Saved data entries

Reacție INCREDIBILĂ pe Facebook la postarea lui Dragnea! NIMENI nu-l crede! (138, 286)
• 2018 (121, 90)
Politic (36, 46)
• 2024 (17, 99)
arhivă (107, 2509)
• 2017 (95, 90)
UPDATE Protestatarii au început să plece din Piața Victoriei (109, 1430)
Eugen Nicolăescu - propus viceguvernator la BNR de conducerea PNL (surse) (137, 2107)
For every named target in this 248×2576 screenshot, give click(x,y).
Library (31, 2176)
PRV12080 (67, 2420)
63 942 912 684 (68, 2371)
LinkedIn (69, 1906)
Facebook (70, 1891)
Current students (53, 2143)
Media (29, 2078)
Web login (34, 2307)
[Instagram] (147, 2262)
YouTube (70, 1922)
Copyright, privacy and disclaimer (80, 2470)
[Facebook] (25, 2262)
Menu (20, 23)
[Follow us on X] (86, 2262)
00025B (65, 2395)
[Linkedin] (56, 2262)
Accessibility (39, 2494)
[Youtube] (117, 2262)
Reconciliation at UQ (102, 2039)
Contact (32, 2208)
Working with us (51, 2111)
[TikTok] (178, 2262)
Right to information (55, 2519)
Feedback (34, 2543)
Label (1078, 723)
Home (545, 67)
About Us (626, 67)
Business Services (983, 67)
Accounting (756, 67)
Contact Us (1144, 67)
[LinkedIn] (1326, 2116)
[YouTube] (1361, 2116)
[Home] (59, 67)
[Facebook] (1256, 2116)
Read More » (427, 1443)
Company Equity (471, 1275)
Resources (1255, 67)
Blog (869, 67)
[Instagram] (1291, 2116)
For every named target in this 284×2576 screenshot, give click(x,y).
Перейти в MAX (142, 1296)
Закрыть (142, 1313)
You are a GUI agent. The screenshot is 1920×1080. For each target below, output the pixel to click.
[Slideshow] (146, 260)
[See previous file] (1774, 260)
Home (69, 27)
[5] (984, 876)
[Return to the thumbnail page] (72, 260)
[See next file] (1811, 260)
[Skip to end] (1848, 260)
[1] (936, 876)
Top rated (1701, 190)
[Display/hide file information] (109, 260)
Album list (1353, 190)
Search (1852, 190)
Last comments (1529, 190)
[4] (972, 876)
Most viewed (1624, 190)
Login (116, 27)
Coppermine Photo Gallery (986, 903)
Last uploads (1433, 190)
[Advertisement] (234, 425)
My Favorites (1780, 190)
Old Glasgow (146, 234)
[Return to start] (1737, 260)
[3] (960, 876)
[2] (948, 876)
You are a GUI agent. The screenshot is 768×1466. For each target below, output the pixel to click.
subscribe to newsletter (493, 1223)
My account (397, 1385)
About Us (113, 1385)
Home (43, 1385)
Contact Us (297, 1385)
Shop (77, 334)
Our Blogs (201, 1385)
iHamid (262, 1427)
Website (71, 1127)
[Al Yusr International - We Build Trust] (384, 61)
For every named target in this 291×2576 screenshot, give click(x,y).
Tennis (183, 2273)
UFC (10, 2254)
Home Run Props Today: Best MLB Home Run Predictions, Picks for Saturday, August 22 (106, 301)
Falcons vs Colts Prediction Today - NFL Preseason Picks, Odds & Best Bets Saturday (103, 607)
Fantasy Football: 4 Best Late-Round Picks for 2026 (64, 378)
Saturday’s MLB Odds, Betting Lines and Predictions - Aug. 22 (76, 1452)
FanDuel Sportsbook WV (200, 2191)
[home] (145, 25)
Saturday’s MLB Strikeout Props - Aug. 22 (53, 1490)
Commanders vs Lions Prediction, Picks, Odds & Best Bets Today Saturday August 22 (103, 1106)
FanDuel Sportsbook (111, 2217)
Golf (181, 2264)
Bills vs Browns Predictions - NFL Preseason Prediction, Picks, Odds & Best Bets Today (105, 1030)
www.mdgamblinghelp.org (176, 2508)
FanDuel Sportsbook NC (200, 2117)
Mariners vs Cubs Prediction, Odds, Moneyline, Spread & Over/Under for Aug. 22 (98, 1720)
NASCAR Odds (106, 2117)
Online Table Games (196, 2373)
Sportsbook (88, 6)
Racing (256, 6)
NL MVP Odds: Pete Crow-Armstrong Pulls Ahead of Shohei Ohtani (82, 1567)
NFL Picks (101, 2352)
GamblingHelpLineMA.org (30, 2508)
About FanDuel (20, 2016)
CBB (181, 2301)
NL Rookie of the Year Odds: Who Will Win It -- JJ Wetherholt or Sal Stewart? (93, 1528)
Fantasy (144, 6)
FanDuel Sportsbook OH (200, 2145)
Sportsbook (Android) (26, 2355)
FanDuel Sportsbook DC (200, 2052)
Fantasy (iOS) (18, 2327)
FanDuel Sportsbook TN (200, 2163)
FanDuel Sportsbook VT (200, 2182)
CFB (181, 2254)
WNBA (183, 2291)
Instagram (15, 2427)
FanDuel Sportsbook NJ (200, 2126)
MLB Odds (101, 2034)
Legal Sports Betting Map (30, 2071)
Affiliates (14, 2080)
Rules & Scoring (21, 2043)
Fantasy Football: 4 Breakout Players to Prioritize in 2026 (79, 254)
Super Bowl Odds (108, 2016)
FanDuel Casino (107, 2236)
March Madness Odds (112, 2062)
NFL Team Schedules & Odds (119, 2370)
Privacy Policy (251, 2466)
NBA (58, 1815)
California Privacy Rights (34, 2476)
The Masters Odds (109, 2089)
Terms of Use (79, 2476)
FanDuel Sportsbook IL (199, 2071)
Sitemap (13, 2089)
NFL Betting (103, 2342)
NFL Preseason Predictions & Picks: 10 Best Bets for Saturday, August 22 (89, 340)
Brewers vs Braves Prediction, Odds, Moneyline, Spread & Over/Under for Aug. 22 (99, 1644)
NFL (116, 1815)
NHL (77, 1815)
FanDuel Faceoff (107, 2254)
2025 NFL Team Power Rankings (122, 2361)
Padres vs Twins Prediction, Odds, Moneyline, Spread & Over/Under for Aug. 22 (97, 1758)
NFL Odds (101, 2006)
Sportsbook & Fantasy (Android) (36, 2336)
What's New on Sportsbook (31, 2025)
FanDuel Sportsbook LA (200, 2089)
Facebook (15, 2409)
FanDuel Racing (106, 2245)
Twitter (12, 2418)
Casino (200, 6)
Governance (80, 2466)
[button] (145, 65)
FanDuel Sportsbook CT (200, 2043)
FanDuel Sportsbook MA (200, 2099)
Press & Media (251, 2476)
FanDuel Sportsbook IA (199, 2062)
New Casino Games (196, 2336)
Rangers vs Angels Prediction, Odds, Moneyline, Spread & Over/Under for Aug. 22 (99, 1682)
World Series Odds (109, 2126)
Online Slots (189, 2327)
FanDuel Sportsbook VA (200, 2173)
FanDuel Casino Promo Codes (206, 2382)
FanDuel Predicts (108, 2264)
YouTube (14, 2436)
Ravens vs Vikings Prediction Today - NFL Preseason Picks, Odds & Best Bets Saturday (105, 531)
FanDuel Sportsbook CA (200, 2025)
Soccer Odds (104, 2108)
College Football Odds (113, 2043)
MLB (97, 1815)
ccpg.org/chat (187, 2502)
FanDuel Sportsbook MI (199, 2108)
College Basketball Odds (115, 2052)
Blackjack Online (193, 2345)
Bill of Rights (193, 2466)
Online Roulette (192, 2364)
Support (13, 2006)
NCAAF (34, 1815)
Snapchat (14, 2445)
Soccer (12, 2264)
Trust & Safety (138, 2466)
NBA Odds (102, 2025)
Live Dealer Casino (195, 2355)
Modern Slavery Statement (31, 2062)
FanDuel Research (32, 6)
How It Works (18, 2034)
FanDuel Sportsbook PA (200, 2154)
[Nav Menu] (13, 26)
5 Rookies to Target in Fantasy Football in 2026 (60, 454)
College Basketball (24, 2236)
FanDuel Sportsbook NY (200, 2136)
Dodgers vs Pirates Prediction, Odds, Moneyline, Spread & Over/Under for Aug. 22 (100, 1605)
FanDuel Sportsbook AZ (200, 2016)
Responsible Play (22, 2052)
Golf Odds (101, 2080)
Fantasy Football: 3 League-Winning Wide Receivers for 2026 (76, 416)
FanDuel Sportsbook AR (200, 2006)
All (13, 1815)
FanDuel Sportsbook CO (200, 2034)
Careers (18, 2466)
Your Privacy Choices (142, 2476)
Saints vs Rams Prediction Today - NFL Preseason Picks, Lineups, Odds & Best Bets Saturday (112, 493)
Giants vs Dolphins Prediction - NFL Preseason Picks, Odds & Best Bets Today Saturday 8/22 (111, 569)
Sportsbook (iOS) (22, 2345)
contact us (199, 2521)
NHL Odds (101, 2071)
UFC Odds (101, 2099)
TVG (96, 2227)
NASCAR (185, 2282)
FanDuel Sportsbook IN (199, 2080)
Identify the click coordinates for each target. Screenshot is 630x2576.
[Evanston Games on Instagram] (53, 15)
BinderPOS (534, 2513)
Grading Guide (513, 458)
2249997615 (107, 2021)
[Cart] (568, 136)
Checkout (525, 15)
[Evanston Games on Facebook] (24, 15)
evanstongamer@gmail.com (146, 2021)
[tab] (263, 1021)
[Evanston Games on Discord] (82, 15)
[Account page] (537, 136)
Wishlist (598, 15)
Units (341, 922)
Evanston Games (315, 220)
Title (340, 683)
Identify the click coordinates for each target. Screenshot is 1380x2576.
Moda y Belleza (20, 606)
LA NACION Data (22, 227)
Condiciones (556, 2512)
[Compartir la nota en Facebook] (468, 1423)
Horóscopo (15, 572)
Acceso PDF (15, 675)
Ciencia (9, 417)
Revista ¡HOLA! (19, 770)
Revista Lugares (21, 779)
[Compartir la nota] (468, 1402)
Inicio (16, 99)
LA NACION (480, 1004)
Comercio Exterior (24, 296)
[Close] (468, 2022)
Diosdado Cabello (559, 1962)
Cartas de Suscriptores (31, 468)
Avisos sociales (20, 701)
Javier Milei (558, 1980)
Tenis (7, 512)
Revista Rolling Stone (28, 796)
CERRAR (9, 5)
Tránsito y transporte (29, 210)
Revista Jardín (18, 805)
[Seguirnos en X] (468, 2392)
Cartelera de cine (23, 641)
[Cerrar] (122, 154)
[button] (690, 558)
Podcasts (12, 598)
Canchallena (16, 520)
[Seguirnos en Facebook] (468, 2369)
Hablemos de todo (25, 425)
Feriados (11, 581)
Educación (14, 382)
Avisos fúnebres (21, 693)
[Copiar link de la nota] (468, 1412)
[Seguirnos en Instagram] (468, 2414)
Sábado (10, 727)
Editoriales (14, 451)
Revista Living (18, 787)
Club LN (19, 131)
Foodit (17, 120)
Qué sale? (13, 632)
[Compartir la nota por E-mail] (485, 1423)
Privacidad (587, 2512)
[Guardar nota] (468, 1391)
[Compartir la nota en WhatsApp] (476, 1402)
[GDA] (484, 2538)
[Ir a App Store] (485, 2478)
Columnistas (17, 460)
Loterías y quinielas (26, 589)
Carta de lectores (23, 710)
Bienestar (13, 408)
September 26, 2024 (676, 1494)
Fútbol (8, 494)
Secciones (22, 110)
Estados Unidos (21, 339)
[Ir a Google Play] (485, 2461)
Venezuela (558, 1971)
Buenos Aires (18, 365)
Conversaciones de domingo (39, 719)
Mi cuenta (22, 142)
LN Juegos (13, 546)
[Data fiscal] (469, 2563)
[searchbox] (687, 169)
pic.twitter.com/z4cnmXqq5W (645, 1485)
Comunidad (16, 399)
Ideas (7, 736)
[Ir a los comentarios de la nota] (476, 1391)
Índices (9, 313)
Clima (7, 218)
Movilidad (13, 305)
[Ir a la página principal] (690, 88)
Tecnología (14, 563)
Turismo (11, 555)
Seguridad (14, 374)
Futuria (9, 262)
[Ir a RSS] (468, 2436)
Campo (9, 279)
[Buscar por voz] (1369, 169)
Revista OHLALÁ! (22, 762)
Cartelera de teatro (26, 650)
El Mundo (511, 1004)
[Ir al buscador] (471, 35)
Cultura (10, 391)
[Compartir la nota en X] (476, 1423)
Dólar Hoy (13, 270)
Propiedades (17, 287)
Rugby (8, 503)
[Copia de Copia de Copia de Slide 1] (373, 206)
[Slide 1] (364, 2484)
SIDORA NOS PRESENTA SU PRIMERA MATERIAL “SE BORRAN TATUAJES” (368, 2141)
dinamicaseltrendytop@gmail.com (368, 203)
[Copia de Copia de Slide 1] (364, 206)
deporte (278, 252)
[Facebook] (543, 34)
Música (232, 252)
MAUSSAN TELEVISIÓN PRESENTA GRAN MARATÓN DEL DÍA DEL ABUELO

## WORK REQUEST
Only the lines above from the one with "Careers (18, 2466)" up to and including the one with "FanDuel Sportsbook IN (199, 2080)" should be repeated, exactly as written.

## ANSWER TO THIS PROBLEM
Careers (18, 2466)
Your Privacy Choices (142, 2476)
Saints vs Rams Prediction Today - NFL Preseason Picks, Lineups, Odds & Best Bets Saturday (112, 493)
Giants vs Dolphins Prediction - NFL Preseason Picks, Odds & Best Bets Today Saturday 8/22 (111, 569)
Sportsbook (iOS) (22, 2345)
contact us (199, 2521)
NHL Odds (101, 2071)
UFC Odds (101, 2099)
TVG (96, 2227)
NASCAR (185, 2282)
FanDuel Sportsbook IN (199, 2080)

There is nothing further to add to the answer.